Maragogi is located on the Coral Coast – Costa dos Corais – 130 kilometers of continuous living tropical reefs on the coast of Northeast Brazil. The municipality is the second most visited city after Maceio the state capital of Alagoas.

Its major attraction is the "Galés", a group of tropical pools formed at low tide about 6 kilometers from the city's beach. They are served by 15 large registered catamarans leaving from various points in the municipal area.

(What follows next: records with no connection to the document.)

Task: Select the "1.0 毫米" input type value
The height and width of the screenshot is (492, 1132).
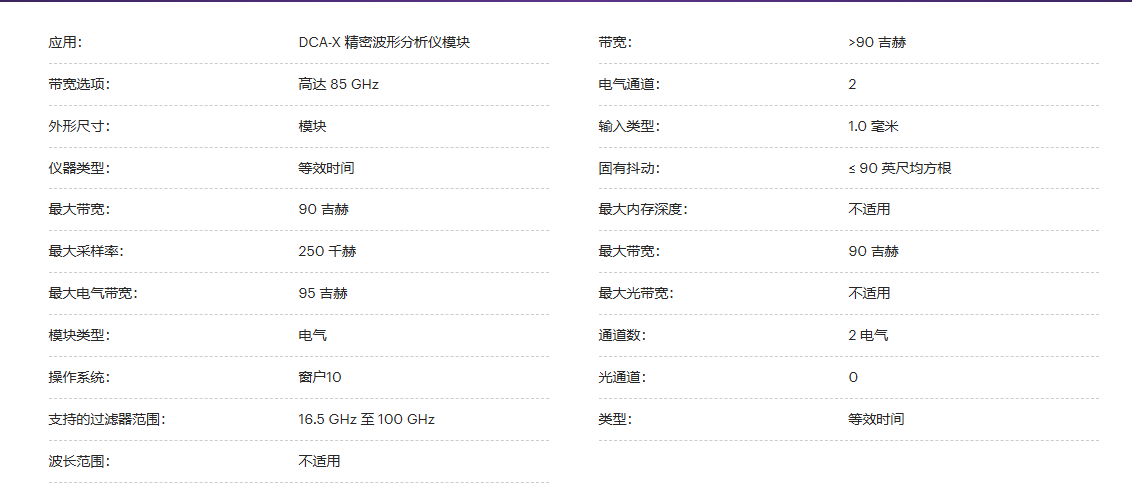Action: coord(873,127)
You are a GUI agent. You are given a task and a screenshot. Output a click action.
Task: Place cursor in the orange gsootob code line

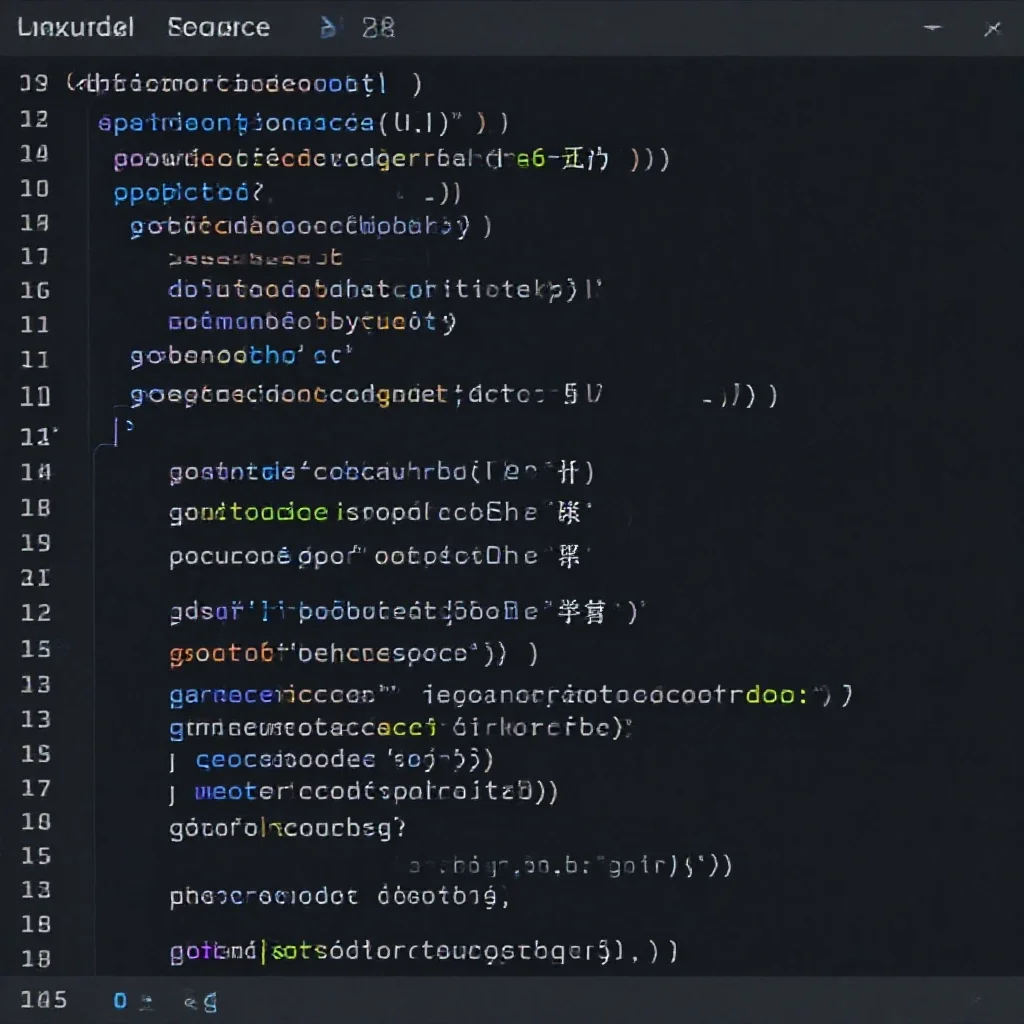353,654
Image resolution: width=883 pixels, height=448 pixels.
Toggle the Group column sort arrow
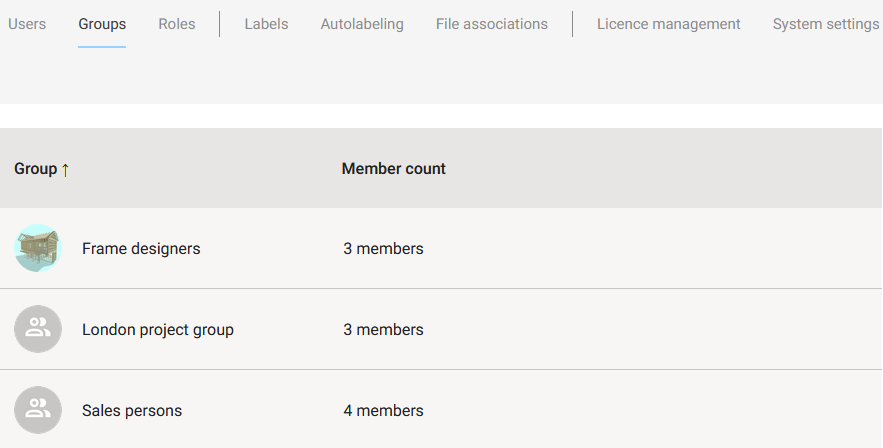(65, 169)
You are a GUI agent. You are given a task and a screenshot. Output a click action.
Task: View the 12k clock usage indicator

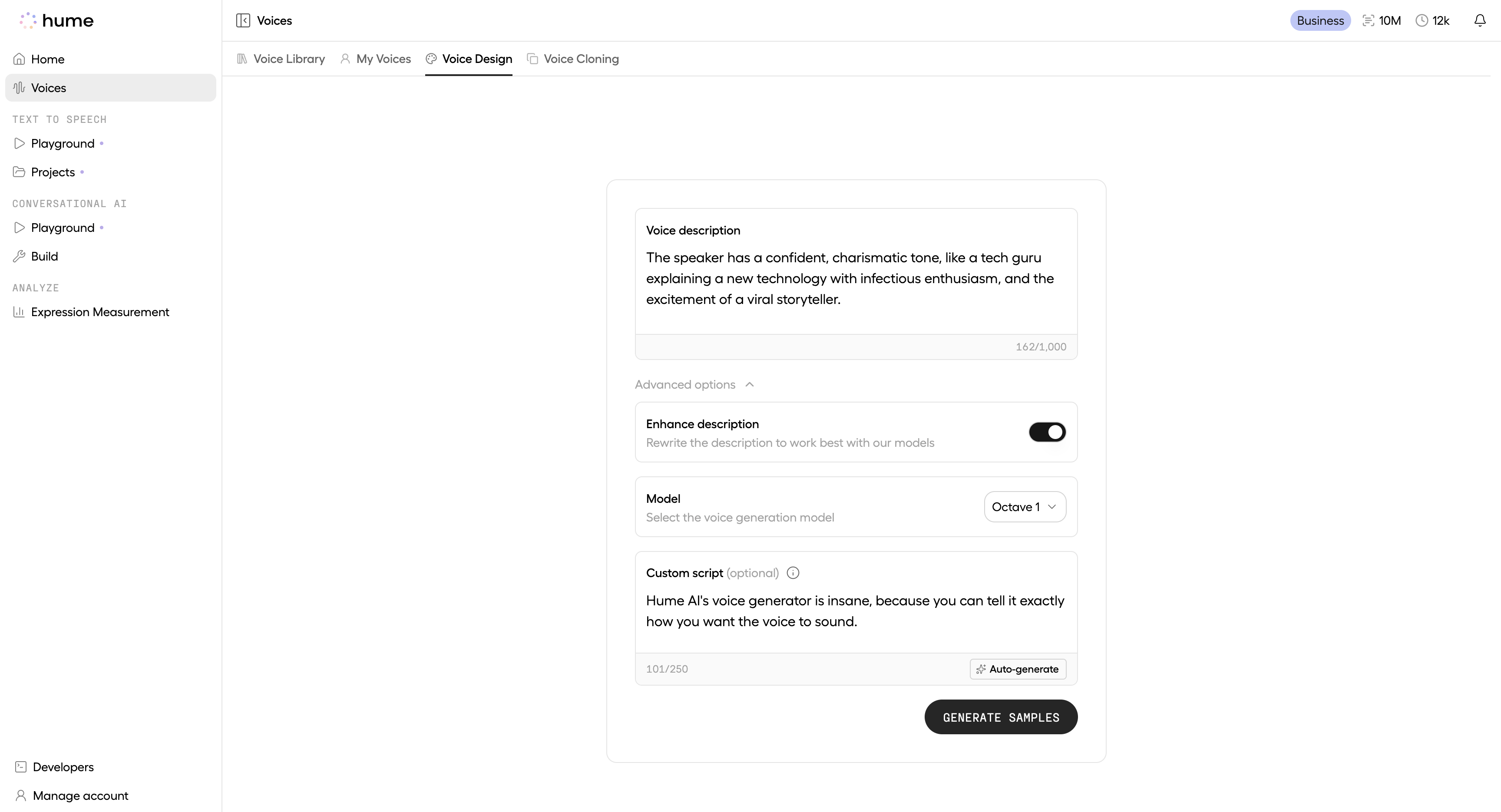tap(1433, 20)
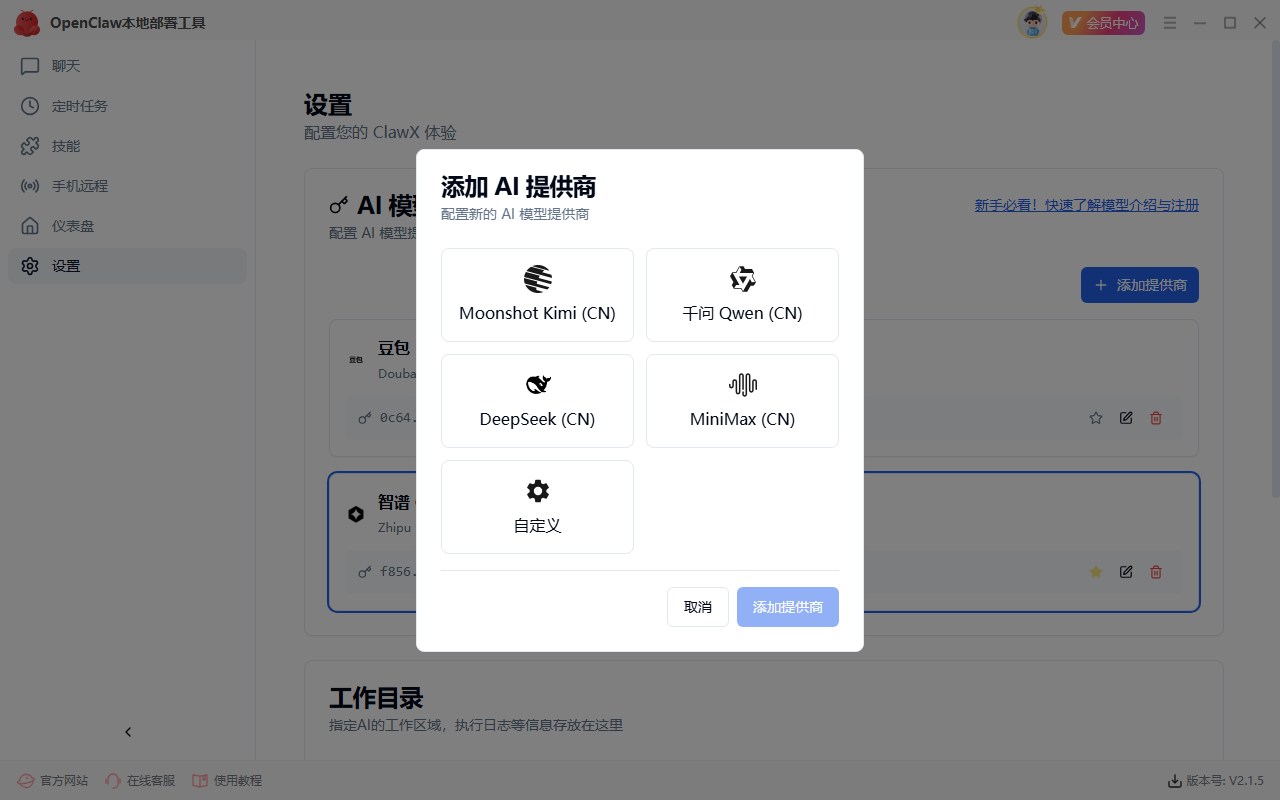The image size is (1280, 800).
Task: Collapse the sidebar with the left chevron
Action: pyautogui.click(x=128, y=732)
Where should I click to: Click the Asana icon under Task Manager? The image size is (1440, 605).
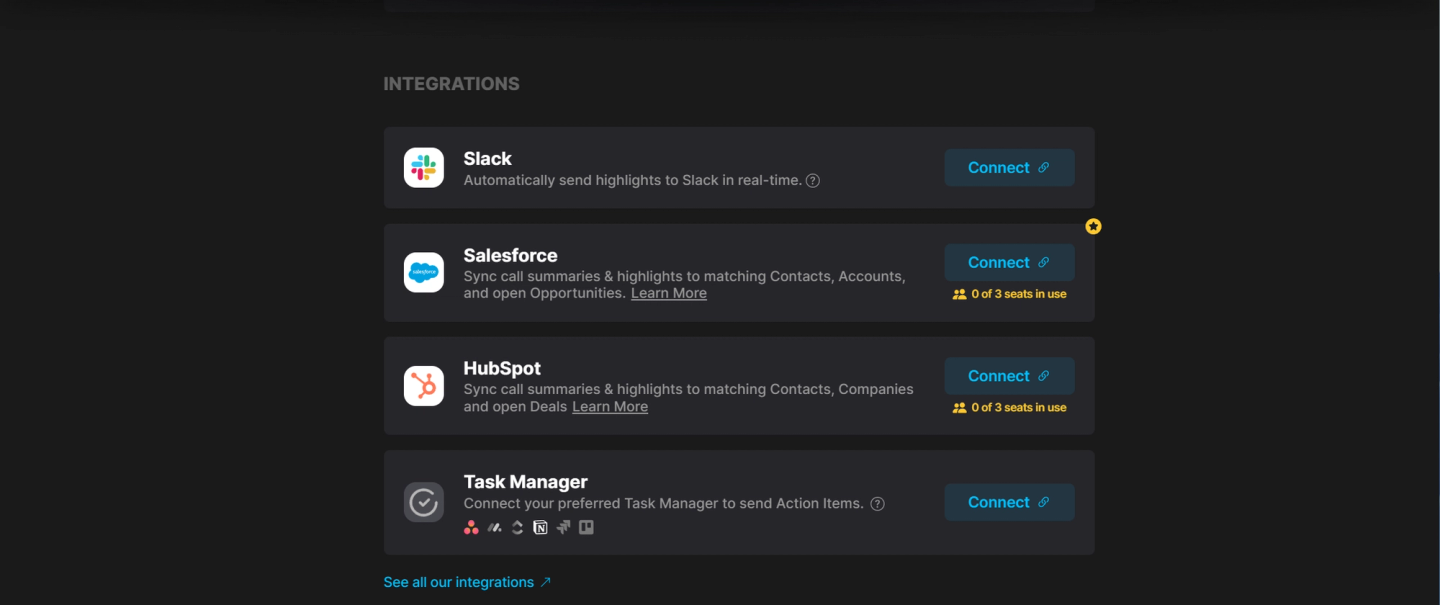[x=471, y=527]
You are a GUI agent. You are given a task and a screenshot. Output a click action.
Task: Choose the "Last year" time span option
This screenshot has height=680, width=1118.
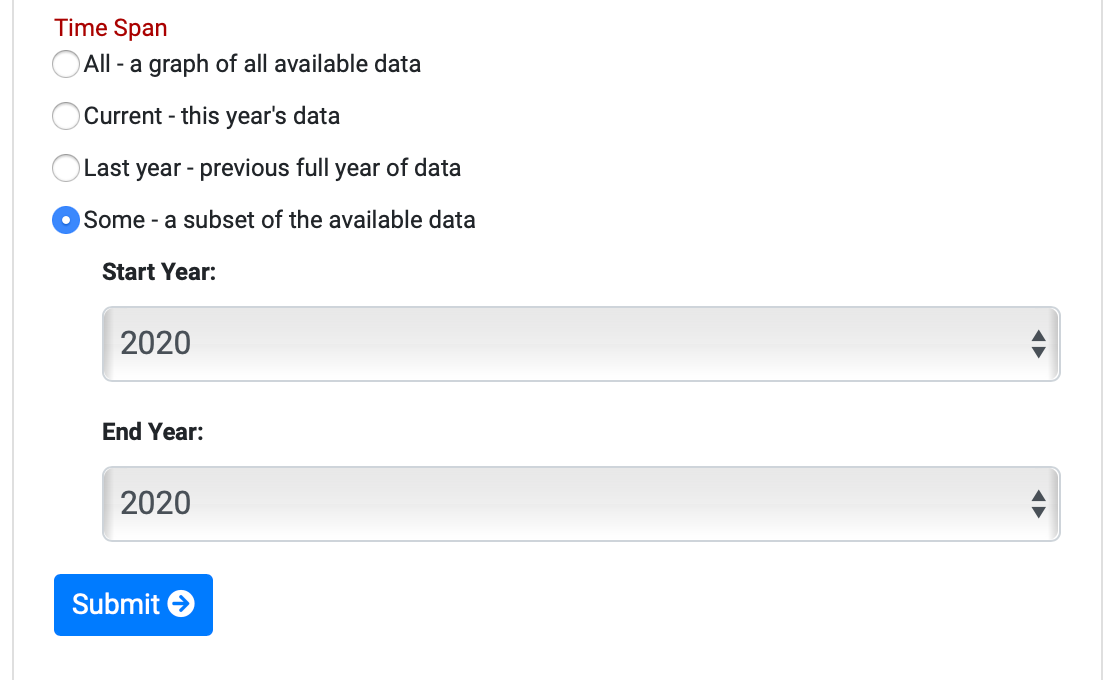click(65, 168)
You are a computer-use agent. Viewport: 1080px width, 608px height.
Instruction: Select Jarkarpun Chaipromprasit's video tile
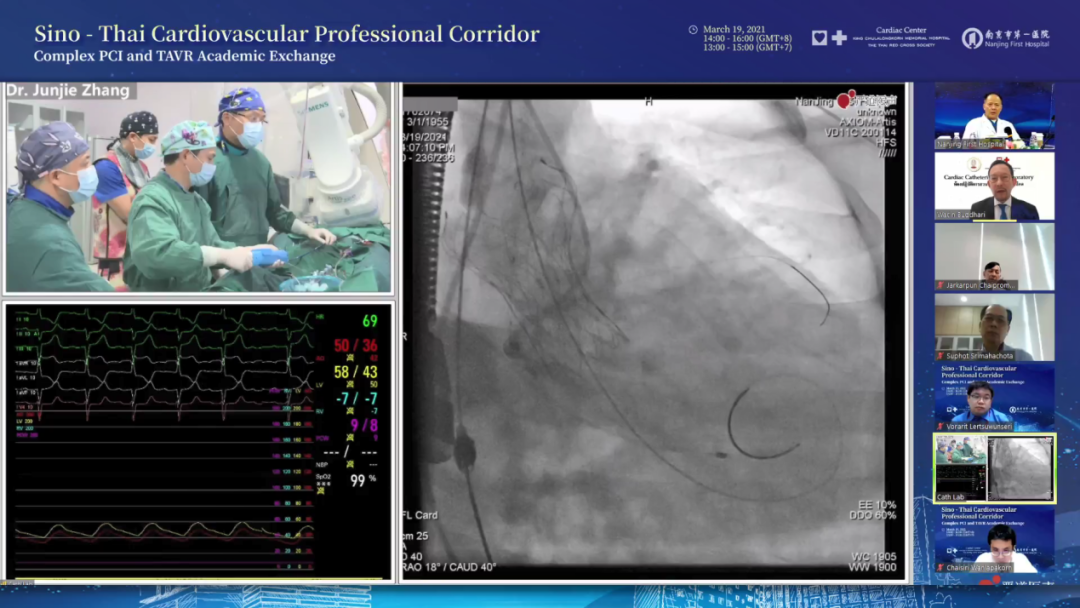994,256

Individual tours are also available.

In 2015 the city started to host sports events, with the launching of the first Trail Running competition on the region: the WINGSMAN Maragogi and then started to become the destination for adventure and outdoors tourism along with the traditional tourist looking for the best beaches in the country.

Maragogi's history includes the battles between Dutch and Portuguese colonizers as well as the growth of the sugar cane and coconut plantations that formed the first wealth of the region. Today, it is tourism that provides the most important economic impact in the region. But, its potential remains unexplored. Even so, the busy waterfront in the City of Maragogi has a variety of restaurants, stores and stalls selling local arts and crafts.

Trips to snorkel or scuba dive the reefs can be interspersed by excursions on the reefs themselves or a sail (or even fish) on the local "jangada" sailing rafts. The deserted beaches of Maragogi and other rural attractions can be accessed by renting beach buggies readily available at the hotels and pousadas.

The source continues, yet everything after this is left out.